Wm Morrison is expected to consider reviewing its media agency arrangements if its £3bn bid for Safeway is accepted by shareholders, giving it a combined £20m media spend.

Morrisons uses MediaedgeCIA:Manchester to handle its £17m media buying account, while Safeway uses Manning Gottlieb OMD on its £3m media buying business. One of the possible cost-saving benefits of the Safeway takeover could be to consolidate the two accounts.

Morrisons called a review of its advertising account earlier this year after it made its initial bid for Safeway, appointing BDH/TBWA (MW April 3), while Safeway uses Clemmow Hornby Inge.

Morrisons marketing services controller Michael Bates refused to comment on the possibility of an agency review.

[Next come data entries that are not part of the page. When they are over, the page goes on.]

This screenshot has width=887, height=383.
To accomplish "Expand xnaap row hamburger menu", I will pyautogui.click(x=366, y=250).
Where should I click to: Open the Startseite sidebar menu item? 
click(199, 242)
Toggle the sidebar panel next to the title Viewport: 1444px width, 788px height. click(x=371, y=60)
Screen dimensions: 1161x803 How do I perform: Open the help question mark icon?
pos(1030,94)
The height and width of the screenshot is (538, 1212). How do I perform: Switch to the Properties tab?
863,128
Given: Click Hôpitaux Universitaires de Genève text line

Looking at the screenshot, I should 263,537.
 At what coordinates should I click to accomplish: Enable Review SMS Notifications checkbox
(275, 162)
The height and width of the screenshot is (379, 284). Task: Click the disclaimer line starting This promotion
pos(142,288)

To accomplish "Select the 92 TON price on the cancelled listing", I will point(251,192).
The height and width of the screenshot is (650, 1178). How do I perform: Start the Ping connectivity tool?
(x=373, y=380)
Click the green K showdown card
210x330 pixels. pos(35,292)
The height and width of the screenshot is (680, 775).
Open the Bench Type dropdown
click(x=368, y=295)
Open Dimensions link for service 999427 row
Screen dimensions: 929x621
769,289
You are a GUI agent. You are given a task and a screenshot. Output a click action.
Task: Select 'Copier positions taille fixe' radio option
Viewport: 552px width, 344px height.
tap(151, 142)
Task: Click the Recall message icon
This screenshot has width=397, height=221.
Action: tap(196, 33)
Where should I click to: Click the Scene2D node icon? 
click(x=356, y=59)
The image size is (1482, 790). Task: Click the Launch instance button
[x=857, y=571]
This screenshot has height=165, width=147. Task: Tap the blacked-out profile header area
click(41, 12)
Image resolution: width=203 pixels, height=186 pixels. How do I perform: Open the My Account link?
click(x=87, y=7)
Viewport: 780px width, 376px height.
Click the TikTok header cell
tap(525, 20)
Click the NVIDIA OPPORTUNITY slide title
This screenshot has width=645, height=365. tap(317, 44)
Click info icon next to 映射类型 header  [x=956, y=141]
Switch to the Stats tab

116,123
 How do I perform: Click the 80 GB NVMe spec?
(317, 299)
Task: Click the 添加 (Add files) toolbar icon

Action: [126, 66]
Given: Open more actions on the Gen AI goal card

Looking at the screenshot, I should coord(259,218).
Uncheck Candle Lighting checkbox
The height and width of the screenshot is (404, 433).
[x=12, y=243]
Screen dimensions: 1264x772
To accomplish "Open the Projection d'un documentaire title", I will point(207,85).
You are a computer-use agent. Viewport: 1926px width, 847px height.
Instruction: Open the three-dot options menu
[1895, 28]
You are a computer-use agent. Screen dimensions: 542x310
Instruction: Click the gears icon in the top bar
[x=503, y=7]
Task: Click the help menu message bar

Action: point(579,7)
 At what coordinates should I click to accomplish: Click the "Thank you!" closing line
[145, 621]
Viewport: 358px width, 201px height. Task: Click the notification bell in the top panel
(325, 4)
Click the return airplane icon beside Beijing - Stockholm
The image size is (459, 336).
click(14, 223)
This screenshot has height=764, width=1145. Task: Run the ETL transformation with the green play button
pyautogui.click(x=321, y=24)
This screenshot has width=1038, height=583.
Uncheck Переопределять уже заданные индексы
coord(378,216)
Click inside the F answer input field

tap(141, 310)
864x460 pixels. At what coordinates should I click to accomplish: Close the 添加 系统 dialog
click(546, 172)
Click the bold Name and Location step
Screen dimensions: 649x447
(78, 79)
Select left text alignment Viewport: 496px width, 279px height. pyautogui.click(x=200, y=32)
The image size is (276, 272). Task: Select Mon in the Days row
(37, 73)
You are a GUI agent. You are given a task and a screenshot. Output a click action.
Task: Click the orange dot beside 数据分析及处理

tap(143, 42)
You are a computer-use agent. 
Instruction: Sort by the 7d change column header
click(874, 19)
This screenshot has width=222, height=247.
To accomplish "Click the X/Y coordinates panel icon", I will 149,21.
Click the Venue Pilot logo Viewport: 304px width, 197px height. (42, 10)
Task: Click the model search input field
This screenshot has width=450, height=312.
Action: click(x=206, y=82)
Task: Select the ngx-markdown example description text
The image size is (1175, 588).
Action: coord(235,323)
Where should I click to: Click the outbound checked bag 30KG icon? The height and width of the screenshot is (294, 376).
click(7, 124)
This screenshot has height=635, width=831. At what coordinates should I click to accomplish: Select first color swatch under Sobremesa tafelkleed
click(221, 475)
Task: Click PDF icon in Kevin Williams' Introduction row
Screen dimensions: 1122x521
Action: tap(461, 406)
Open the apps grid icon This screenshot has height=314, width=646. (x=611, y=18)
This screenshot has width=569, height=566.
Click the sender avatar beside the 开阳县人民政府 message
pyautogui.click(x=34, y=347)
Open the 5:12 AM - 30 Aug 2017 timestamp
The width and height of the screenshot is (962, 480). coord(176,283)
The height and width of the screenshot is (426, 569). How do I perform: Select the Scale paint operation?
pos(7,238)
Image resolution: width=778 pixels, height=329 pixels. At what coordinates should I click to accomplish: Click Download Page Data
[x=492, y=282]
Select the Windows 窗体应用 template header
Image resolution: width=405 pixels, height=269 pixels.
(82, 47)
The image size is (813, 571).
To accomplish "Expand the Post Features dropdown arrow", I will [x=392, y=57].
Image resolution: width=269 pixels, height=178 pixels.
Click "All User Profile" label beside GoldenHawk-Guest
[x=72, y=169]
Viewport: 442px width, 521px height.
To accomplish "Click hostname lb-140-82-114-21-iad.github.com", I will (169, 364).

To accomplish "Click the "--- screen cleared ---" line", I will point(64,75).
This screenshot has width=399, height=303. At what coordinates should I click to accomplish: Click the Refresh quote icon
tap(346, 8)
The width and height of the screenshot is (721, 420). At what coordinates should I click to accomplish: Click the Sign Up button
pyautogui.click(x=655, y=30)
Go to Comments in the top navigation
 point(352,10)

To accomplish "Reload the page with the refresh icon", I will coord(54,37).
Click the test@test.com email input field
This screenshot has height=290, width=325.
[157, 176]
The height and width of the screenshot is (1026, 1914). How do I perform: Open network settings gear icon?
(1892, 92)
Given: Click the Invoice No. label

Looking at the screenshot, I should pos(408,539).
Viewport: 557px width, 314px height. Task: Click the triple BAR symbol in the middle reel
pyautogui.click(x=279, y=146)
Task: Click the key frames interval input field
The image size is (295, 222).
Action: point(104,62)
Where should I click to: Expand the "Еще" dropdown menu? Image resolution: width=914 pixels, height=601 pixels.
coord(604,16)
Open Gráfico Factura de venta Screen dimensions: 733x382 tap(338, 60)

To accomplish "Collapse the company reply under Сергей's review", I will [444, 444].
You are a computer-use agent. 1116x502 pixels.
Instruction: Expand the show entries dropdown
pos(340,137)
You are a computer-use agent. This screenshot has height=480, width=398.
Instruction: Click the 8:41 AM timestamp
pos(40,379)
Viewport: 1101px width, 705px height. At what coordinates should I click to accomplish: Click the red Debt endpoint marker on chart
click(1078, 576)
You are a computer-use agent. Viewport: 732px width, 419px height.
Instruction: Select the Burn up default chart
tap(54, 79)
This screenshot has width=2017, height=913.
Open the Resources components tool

Should shareholders accept Wm Morrison’s bid, Safeway supermarkets of more than 25,000 square feet will be rebranded as Morrisons. Of the remaining Safeway stores, those less than 15,000 square feet will retain the Safeway brand name, while those between 15,000 and 25,000 square feet will be renamed under a new Morrisons sub-brand representing their compact size.

There are also plans to close Safeway’s head office, putting more than 1,200 jobs at risk. These job losses are likely to include most of the 80-strong marketing department (MW January 16). The department is headed by Martin Pugh, who was promoted to marketing director following the departure of Karen Bray in June (MW June 12).